Dezember 2012 – Eine Studie im Auftrag des europäischen Parlaments belegt die Gefährlichkeit für Bienen durch Beizmittel aus der Gruppe der Neonicotinoide. Laut dem Report ist das Vorsorgeprinzip, wie es in der EU-Verordnung über Pestizide festgeschrieben ist, anzuwenden. Als Reaktion schlägt die EU-Kommission vor, den Einsatz dieser Chemikalien für zwei Jahre weitgehend einzuschränken.

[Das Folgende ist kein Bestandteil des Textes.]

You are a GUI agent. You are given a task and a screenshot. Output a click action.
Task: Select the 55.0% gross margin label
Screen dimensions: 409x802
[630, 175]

März 2013 – Der Kommissionsvorschlag zum vorübergehenden Aussetzen von Neonicotinoiden wird von den Mitgliedsstaaten in der Abstimmung des Ständigen Ausschusses für die Lebensmittelkette und Tiergesundheit abgelehnt. Österreich stimmt ebenfalls gegen den Vorschlag. Eine öffentliche Diskussion bleibt allerdings aus.

29. April 2013 – In einer neuerlichen Abstimmung sprechen sich die EU-Mitgliedstaaten mehrheitlich für ein Teilverbot von drei umstrittenen Pestiziden aus. Berlakovich lehnt den Vorschlag ein zweites Mal ab und erntet einen Sturm der Entrüstung. Der Umweltminister muss sich Bezeichnungen wie “Bienen-Killer” und “Chemical-Niki” gefallen lassen.

7. Mai 2013 – ÖVP-Chef und Vizekanzler Michael Spindelegger ruft eine “Kehrtwende” aus. Wenn auch nur der geringste Verdacht bestehe, dass Pestizide für das Bienensterben verantwortlich seien, dann müsse Österreich für ein Verbot stimmen.